No hace falta que diga que nuestras universidades, hasta ahora, han seguido el camino opuesto al que sugería el presidente de la Universidad de Stanford. Ellos parten ya de un modelo abierto que hace tiempo que les permite estas interrelaciones, y sólo deben profundizar en ellas. Aquí, en cambio, a cada reforma de planes de estudios hemos forzado aún más la especialización, incluso dentro de cada área de conocimiento. Y no para responder a un objetivo formativo –que podría ser más o menos acertado–, sino simplemente para conseguir el máximo control en cada particular área de conocimiento.

Desde mi punto de vista, hay dos razones principales que nos mantienen lejos de avanzar por el buen camino del enriquecimiento mutuo entre las “dos culturas”. En primer lugar, el propio modelo académico. Hablo de la rigidez estructural de las titulaciones; de la alta burocratización y la lentitud de todos los procesos; de la actual horizontalidad necesaria para tomar decisiones a la hora de cambiar un modelo impuesto verticalmente (de manera que, paradójicamente, se acaba garantizando su pervivencia); de la contaminación por consignas políticas alejadas del debate académico de cualquier propuesta de cambio; de unos sistemas de evaluación de la excelencia que penalizan la interdisciplinariedad, y de la prevalencia de los intereses particulares en un sistema funcionarial que menosprecia toda expresión del mérito puesto al servicio del interés general.

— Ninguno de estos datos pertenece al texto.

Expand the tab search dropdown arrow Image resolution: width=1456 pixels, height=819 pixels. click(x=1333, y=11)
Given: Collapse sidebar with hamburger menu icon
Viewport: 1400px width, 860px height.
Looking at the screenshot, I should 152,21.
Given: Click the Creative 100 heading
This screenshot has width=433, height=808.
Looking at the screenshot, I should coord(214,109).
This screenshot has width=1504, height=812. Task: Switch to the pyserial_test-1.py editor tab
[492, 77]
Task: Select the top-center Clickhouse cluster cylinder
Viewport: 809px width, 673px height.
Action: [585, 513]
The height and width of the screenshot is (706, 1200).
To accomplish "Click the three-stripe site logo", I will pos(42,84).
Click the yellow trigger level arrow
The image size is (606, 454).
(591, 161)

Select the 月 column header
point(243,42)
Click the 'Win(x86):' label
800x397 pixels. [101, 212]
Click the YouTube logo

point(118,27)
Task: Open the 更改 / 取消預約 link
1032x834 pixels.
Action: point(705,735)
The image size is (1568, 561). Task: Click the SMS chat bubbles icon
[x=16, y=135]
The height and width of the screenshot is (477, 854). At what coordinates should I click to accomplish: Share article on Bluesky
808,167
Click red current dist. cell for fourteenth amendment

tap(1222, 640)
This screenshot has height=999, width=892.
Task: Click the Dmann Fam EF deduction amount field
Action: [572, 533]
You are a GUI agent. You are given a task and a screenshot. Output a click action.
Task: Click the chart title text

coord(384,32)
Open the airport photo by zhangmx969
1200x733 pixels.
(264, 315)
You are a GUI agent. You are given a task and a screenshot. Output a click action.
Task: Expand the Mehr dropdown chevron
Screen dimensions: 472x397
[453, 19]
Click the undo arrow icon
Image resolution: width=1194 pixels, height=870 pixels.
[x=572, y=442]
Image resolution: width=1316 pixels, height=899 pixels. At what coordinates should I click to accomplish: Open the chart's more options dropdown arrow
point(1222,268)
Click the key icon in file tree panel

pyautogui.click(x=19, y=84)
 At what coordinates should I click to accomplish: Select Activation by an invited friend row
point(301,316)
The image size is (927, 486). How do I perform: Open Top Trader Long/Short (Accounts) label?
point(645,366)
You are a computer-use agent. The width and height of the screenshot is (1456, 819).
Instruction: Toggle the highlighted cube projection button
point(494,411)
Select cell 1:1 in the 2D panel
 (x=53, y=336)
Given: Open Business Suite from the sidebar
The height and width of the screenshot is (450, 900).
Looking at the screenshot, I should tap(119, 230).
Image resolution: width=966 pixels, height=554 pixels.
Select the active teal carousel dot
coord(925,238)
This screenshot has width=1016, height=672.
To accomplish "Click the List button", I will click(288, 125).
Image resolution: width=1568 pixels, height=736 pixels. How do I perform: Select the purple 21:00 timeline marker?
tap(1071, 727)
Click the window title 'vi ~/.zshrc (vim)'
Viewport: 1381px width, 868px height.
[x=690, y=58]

En segundo lugar, está la dificultad del diálogo entre expertos. El británico C.P. Snow, en The two cultures, ya se preguntaba por cuántos científicos leían Shakespeare y cuántos expertos en humanidades sabrían cuál era la segunda ley de la termodinámica. La experiencia me demuestra, por ejemplo, que desde las ciencias sociales se suele ignorar la aportación de la neurología en terrenos tan apropiados para hacerlo como los estudios de género. Y me imagino que pasa lo mismo en la otra dirección. Pero si no nos queremos condenar a la irrelevancia, los de Ciencias y los de Letras deberíamos ser capaces de ofrecer las capacidades de unos a los otros. Me refiero a que desde las Humanidades o las Ciencias Sociales tendríamos que hacer propuestas docentes de interés para los ámbitos tecnológicos y científicos, y viceversa.

Hoy por hoy, en nuestro país, y a causa de las dificultades que he mencionado, este tipo de encuentros –con escasas excepciones– sólo son posibles fuera de la academia. Y, lamentablemente, la reivindicación de estos horizontes nos queda muy lejos. Demasiado lejos.